Artie is a fully managed real-time streaming platform that continuously replicates database changes into warehouses and lakes. We automate the entire data ingestion lifecycle - from capturing changes to merges, schema evolution, backfills, and observability - and scale to billions of change events per day.
This post is for data engineers and backend developers who run MySQL in production and want near-real-time analytics in Redshift.
TL;DR: MySQL's binary log captures every row-level change in your database. With CDC, you can stream those changes to Redshift in under a minute instead of waiting for nightly batch jobs. This post walks through how binlog CDC works, how to set it up, and the Redshift-specific patterns that make it performant.
The Problem: Your Analytics Are Always a Day Behind
Say you're running a meal-kit delivery company - let's call it FreshBowl. Orders land in MySQL. Your ops team needs to see order fulfillment status in Redshift so they can catch warehouse bottlenecks before they cascade into late deliveries.
With batch ETL, here's what happens: an order comes in at 3pm, the ETL job runs at midnight, and the ops team sees it at 6am the next day. By then, the bottleneck has been backing up for 15 hours.
This is the core problem with batch pipelines. Your analytics are always looking at yesterday. Revenue dashboards show last night's close, not this afternoon's spike. Fulfillment metrics lag behind actual warehouse throughput. Your dbt models are technically correct but practically stale.

◆ **DATASET RECORDS**:

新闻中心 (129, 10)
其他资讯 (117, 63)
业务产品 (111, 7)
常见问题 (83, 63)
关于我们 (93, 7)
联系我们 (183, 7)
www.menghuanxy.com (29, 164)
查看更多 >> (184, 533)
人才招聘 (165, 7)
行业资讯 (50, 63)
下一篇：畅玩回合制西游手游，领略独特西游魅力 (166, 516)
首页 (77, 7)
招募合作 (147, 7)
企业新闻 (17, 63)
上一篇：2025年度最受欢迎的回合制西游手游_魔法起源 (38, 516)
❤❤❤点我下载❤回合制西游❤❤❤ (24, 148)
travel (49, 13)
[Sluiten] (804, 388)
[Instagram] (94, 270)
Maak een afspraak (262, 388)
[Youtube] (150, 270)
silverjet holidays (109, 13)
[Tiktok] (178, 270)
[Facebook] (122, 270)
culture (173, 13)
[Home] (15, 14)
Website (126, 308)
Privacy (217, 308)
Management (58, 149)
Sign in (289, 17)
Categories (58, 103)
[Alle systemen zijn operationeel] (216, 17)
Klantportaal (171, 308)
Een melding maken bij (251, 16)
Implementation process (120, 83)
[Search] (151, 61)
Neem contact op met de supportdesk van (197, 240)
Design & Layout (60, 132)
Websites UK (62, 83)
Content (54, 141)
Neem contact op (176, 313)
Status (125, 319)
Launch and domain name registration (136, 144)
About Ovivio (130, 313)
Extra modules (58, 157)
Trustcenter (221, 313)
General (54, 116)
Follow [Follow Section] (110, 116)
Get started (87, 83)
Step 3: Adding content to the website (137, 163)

* * *

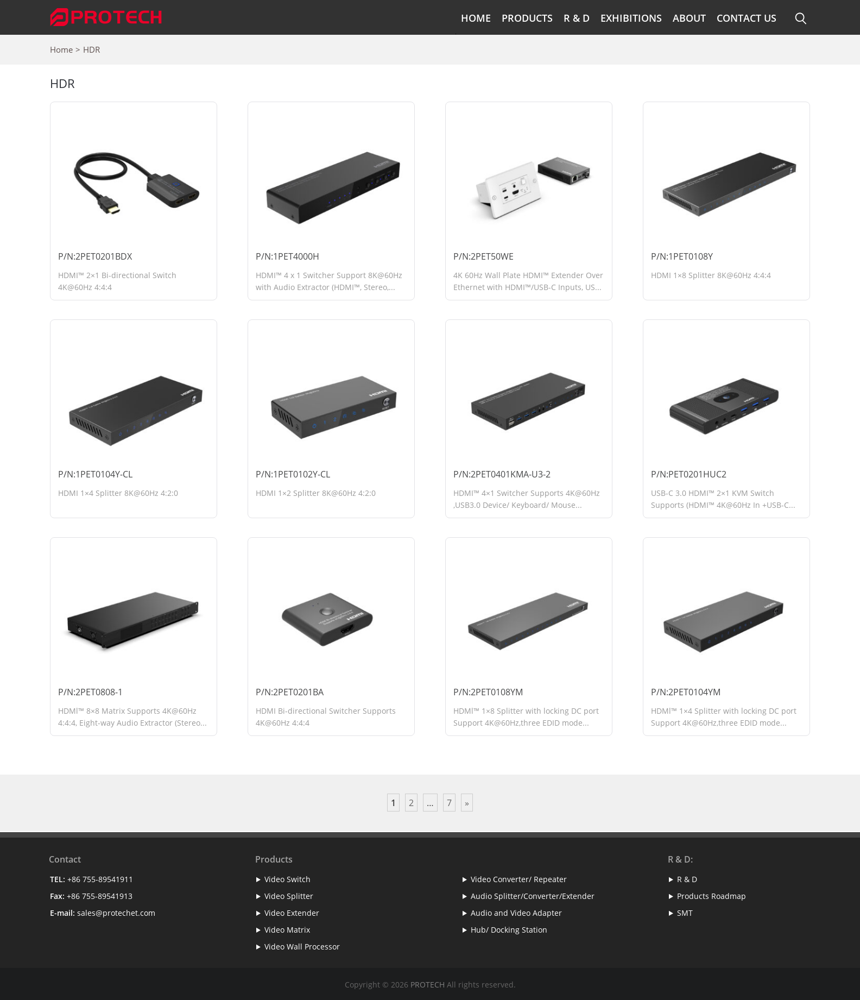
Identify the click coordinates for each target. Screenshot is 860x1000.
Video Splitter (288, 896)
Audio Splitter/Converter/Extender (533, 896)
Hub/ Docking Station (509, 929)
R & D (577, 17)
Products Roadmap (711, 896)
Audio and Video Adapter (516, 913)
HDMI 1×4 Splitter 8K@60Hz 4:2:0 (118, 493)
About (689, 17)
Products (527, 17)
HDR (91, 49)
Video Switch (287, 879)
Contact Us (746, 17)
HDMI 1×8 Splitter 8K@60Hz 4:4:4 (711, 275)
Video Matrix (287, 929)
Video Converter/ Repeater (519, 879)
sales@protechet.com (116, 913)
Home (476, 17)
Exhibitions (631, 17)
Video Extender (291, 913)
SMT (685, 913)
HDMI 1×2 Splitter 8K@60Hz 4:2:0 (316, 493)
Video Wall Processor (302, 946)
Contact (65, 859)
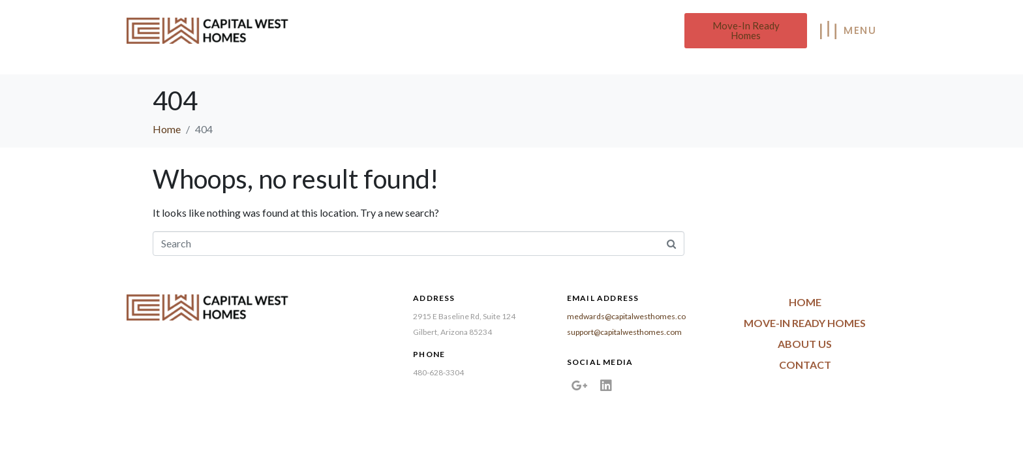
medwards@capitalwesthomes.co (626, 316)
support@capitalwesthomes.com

* * *

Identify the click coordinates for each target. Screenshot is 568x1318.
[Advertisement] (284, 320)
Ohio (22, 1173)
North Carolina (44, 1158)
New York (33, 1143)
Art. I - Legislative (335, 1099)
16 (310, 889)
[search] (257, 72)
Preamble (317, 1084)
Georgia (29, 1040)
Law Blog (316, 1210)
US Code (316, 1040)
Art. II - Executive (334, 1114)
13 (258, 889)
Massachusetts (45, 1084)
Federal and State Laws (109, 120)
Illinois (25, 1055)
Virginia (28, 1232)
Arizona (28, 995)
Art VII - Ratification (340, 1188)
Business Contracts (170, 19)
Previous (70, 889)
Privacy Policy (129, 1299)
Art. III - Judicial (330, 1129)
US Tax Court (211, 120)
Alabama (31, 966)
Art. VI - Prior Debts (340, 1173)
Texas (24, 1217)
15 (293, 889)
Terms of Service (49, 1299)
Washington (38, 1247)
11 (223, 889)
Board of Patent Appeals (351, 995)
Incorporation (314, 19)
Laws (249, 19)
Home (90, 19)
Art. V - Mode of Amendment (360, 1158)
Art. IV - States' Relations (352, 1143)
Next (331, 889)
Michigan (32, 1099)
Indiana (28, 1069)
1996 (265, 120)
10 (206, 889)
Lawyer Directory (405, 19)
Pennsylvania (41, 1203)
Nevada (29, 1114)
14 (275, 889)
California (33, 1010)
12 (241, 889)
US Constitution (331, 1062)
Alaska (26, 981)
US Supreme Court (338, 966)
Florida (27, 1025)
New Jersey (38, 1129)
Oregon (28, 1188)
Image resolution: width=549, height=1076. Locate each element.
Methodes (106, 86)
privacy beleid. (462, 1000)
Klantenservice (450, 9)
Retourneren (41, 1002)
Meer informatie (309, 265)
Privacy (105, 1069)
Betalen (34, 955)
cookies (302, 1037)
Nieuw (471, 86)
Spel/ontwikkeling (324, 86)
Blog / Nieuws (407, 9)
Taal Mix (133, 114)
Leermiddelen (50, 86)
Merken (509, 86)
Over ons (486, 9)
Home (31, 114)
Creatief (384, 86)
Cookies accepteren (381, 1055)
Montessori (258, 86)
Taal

◆ **EXERCISE INSTRUCTIONS**:
1. In the text on MySQL-to-Redshift CDC, how long has the warehouse bottleneck been backing up by the time the ops team sees the order?
2. Rewrite the listing from the line with "新闻中心 (129, 10)" to the line with "Categories (58, 103)", changing "Sign in" to "Log in" and keeping everything else the same. Return only those lines.
The text and the listing come from separate, unrelated sources.

◆ **SOLUTIONS TO THE PROBLEMS**:
1. 15 hours

2.
新闻中心 (129, 10)
其他资讯 (117, 63)
业务产品 (111, 7)
常见问题 (83, 63)
关于我们 (93, 7)
联系我们 (183, 7)
www.menghuanxy.com (29, 164)
查看更多 >> (184, 533)
人才招聘 (165, 7)
行业资讯 (50, 63)
下一篇：畅玩回合制西游手游，领略独特西游魅力 (166, 516)
首页 (77, 7)
招募合作 (147, 7)
企业新闻 (17, 63)
上一篇：2025年度最受欢迎的回合制西游手游_魔法起源 (38, 516)
❤❤❤点我下载❤回合制西游❤❤❤ (24, 148)
travel (49, 13)
[Sluiten] (804, 388)
[Instagram] (94, 270)
Maak een afspraak (262, 388)
[Youtube] (150, 270)
silverjet holidays (109, 13)
[Tiktok] (178, 270)
[Facebook] (122, 270)
culture (173, 13)
[Home] (15, 14)
Website (126, 308)
Privacy (217, 308)
Management (58, 149)
Log in (289, 17)
Categories (58, 103)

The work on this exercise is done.